Input records →
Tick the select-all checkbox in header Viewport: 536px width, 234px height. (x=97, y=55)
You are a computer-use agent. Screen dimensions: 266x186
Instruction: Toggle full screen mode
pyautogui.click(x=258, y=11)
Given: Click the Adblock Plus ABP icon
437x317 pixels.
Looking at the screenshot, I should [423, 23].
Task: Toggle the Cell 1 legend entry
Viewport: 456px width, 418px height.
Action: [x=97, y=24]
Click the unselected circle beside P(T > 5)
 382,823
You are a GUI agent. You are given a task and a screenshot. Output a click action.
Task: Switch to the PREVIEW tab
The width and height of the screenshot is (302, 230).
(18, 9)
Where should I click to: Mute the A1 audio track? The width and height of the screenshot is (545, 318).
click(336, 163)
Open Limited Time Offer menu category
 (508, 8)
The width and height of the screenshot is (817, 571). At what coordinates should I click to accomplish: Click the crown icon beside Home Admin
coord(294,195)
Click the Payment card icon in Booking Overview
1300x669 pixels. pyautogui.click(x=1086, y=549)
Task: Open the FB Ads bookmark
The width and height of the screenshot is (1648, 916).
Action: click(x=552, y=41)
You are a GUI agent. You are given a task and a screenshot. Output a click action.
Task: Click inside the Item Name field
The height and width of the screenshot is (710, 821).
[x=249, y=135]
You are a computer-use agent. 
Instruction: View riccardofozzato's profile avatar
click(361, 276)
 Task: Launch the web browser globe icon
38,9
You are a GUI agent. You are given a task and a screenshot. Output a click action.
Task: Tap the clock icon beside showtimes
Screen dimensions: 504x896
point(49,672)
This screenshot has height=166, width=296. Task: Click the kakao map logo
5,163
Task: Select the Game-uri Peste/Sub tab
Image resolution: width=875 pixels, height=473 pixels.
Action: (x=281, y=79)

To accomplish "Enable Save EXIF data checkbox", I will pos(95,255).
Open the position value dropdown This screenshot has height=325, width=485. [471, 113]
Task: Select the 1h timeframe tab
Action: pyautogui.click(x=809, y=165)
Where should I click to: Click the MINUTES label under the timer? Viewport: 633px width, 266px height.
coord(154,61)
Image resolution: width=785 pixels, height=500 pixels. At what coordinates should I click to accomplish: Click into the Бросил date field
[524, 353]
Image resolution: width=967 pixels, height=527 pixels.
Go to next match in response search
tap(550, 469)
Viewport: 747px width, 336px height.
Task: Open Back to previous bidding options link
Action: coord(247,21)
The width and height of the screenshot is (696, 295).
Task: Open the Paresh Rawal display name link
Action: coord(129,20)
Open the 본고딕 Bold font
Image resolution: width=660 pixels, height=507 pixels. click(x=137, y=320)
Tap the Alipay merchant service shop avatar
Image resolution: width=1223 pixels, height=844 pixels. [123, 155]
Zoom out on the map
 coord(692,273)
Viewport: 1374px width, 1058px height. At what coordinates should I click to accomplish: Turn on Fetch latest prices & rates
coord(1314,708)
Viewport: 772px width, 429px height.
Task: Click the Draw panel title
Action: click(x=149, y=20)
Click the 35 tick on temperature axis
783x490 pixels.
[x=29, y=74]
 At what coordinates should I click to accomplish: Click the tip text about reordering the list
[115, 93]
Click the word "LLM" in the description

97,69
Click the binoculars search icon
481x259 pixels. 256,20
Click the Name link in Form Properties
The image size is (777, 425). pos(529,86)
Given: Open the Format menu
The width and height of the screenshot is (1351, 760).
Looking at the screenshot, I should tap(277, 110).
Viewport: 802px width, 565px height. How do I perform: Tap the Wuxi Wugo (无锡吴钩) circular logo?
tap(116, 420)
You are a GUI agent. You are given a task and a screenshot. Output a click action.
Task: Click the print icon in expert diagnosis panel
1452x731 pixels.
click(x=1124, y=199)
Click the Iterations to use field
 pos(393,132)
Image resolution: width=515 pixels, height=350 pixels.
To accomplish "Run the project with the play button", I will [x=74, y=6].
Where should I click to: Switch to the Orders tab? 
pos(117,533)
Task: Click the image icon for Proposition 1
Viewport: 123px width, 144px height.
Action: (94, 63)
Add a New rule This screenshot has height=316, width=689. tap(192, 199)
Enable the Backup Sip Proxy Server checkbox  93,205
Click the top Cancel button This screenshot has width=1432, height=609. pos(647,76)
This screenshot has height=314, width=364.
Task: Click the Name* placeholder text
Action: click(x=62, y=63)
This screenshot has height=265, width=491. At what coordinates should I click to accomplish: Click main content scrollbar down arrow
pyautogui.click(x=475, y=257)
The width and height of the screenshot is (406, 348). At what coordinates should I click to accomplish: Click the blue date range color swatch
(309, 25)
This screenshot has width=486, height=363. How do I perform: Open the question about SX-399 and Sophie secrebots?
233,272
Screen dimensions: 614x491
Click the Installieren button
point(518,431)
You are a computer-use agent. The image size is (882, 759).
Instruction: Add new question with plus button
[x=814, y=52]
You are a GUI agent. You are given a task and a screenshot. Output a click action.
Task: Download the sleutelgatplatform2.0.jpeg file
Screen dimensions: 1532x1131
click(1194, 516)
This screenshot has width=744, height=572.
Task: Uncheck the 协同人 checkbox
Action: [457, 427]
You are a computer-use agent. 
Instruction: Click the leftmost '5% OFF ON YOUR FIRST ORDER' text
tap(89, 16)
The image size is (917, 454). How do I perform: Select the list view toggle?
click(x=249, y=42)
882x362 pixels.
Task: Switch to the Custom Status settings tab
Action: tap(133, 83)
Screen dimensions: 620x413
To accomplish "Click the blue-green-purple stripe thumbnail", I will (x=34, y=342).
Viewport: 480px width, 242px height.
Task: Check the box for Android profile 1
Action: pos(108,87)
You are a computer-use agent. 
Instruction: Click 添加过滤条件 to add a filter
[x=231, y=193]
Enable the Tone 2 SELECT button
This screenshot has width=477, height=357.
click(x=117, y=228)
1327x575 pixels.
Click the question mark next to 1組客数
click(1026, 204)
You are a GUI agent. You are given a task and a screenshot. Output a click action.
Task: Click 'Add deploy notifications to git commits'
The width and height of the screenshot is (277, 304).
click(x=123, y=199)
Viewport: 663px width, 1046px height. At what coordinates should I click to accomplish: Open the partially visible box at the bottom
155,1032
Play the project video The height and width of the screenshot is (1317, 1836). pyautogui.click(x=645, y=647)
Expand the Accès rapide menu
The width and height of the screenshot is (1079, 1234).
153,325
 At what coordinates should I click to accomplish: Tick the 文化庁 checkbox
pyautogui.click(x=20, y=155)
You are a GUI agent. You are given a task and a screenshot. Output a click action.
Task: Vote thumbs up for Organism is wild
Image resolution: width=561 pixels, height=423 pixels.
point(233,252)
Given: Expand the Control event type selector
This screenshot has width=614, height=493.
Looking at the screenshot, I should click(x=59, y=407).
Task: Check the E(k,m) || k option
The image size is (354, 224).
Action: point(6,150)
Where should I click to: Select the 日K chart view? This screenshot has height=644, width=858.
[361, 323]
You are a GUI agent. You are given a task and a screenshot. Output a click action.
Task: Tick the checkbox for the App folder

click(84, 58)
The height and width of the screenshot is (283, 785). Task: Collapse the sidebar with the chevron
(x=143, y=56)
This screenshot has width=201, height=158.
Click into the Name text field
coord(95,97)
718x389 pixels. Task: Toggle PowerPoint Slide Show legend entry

Task description → Print all of the entries exactly as they are written.

Solved problem →
Tick the select-all checkbox in header Viewport: 536px width, 234px height. (x=97, y=55)
You are a computer-use agent. Screen dimensions: 266x186
Instruction: Toggle full screen mode
pyautogui.click(x=258, y=11)
Given: Click the Adblock Plus ABP icon
437x317 pixels.
Looking at the screenshot, I should [423, 23].
Task: Toggle the Cell 1 legend entry
Viewport: 456px width, 418px height.
Action: [x=97, y=24]
Click the unselected circle beside P(T > 5)
 382,823
You are a GUI agent. You are given a task and a screenshot. Output a click action.
Task: Switch to the PREVIEW tab
The width and height of the screenshot is (302, 230).
(18, 9)
Where should I click to: Mute the A1 audio track? The width and height of the screenshot is (545, 318).
click(336, 163)
Open Limited Time Offer menu category
 (508, 8)
The width and height of the screenshot is (817, 571). At what coordinates should I click to accomplish: Click the crown icon beside Home Admin
coord(294,195)
Click the Payment card icon in Booking Overview
1300x669 pixels. pyautogui.click(x=1086, y=549)
Task: Open the FB Ads bookmark
The width and height of the screenshot is (1648, 916).
Action: click(x=552, y=41)
You are a GUI agent. You are given a task and a screenshot. Output a click action.
Task: Click inside the Item Name field
The height and width of the screenshot is (710, 821).
[x=249, y=135]
You are a computer-use agent. 
Instruction: View riccardofozzato's profile avatar
click(361, 276)
 Task: Launch the web browser globe icon
38,9
You are a GUI agent. You are given a task and a screenshot. Output a click action.
Task: Tap the clock icon beside showtimes
Screen dimensions: 504x896
point(49,672)
This screenshot has height=166, width=296. Task: Click the kakao map logo
5,163
Task: Select the Game-uri Peste/Sub tab
Image resolution: width=875 pixels, height=473 pixels.
Action: (x=281, y=79)

To accomplish "Enable Save EXIF data checkbox", I will pos(95,255).
Open the position value dropdown This screenshot has height=325, width=485. [471, 113]
Task: Select the 1h timeframe tab
Action: pyautogui.click(x=809, y=165)
Where should I click to: Click the MINUTES label under the timer? Viewport: 633px width, 266px height.
coord(154,61)
Image resolution: width=785 pixels, height=500 pixels. At what coordinates should I click to accomplish: Click into the Бросил date field
[524, 353]
Image resolution: width=967 pixels, height=527 pixels.
Go to next match in response search
tap(550, 469)
Viewport: 747px width, 336px height.
Task: Open Back to previous bidding options link
Action: coord(247,21)
The width and height of the screenshot is (696, 295).
Task: Open the Paresh Rawal display name link
Action: coord(129,20)
Open the 본고딕 Bold font
Image resolution: width=660 pixels, height=507 pixels. click(x=137, y=320)
Tap the Alipay merchant service shop avatar
Image resolution: width=1223 pixels, height=844 pixels. [123, 155]
Zoom out on the map
 coord(692,273)
Viewport: 1374px width, 1058px height. At what coordinates should I click to accomplish: Turn on Fetch latest prices & rates
coord(1314,708)
Viewport: 772px width, 429px height.
Task: Click the Draw panel title
Action: click(x=149, y=20)
Click the 35 tick on temperature axis
783x490 pixels.
[x=29, y=74]
 At what coordinates should I click to accomplish: Click the tip text about reordering the list
[115, 93]
Click the word "LLM" in the description

97,69
Click the binoculars search icon
481x259 pixels. 256,20
Click the Name link in Form Properties
The image size is (777, 425). pos(529,86)
Given: Open the Format menu
The width and height of the screenshot is (1351, 760).
Looking at the screenshot, I should tap(277, 110).
Viewport: 802px width, 565px height. How do I perform: Tap the Wuxi Wugo (无锡吴钩) circular logo?
tap(116, 420)
You are a GUI agent. You are given a task and a screenshot. Output a click action.
Task: Click the print icon in expert diagnosis panel
1452x731 pixels.
click(x=1124, y=199)
Click the Iterations to use field
 pos(393,132)
Image resolution: width=515 pixels, height=350 pixels.
To accomplish "Run the project with the play button", I will [x=74, y=6].
Where should I click to: Switch to the Orders tab? 
pos(117,533)
Task: Click the image icon for Proposition 1
Viewport: 123px width, 144px height.
Action: (94, 63)
Add a New rule This screenshot has height=316, width=689. tap(192, 199)
Enable the Backup Sip Proxy Server checkbox  93,205
Click the top Cancel button This screenshot has width=1432, height=609. pos(647,76)
This screenshot has height=314, width=364.
Task: Click the Name* placeholder text
Action: click(x=62, y=63)
This screenshot has height=265, width=491. At what coordinates should I click to accomplish: Click main content scrollbar down arrow
pyautogui.click(x=475, y=257)
The width and height of the screenshot is (406, 348). At what coordinates should I click to accomplish: Click the blue date range color swatch
(309, 25)
This screenshot has width=486, height=363. How do I perform: Open the question about SX-399 and Sophie secrebots?
233,272
Screen dimensions: 614x491
Click the Installieren button
point(518,431)
You are a computer-use agent. The image size is (882, 759).
Instruction: Add new question with plus button
[x=814, y=52]
You are a GUI agent. You are given a task and a screenshot. Output a click action.
Task: Download the sleutelgatplatform2.0.jpeg file
Screen dimensions: 1532x1131
click(1194, 516)
This screenshot has width=744, height=572.
Task: Uncheck the 协同人 checkbox
Action: [457, 427]
You are a computer-use agent. 
Instruction: Click the leftmost '5% OFF ON YOUR FIRST ORDER' text
tap(89, 16)
The image size is (917, 454). How do I perform: Select the list view toggle?
click(x=249, y=42)
882x362 pixels.
Task: Switch to the Custom Status settings tab
Action: tap(133, 83)
Screen dimensions: 620x413
To accomplish "Click the blue-green-purple stripe thumbnail", I will (x=34, y=342).
Viewport: 480px width, 242px height.
Task: Check the box for Android profile 1
Action: pos(108,87)
You are a computer-use agent. 
Instruction: Click 添加过滤条件 to add a filter
[x=231, y=193]
Enable the Tone 2 SELECT button
This screenshot has width=477, height=357.
click(x=117, y=228)
1327x575 pixels.
Click the question mark next to 1組客数
click(1026, 204)
You are a GUI agent. You are given a task and a screenshot. Output a click action.
Task: Click 'Add deploy notifications to git commits'
The width and height of the screenshot is (277, 304).
click(x=123, y=199)
Viewport: 663px width, 1046px height. At what coordinates should I click to accomplish: Open the partially visible box at the bottom
155,1032
Play the project video The height and width of the screenshot is (1317, 1836). pyautogui.click(x=645, y=647)
Expand the Accès rapide menu
The width and height of the screenshot is (1079, 1234).
153,325
 At what coordinates should I click to accomplish: Tick the 文化庁 checkbox
pyautogui.click(x=20, y=155)
You are a GUI agent. You are given a task and a screenshot. Output a click action.
Task: Vote thumbs up for Organism is wild
Image resolution: width=561 pixels, height=423 pixels.
point(233,252)
Given: Expand the Control event type selector
This screenshot has width=614, height=493.
Looking at the screenshot, I should click(x=59, y=407).
Task: Check the E(k,m) || k option
The image size is (354, 224).
Action: point(6,150)
Where should I click to: Select the 日K chart view? This screenshot has height=644, width=858.
[361, 323]
You are a GUI agent. You are given a task and a screenshot. Output a click action.
Task: Tick the checkbox for the App folder

click(84, 58)
The height and width of the screenshot is (283, 785). Task: Collapse the sidebar with the chevron
(x=143, y=56)
This screenshot has width=201, height=158.
Click into the Name text field
coord(95,97)
718x389 pixels. Task: Toggle PowerPoint Slide Show legend entry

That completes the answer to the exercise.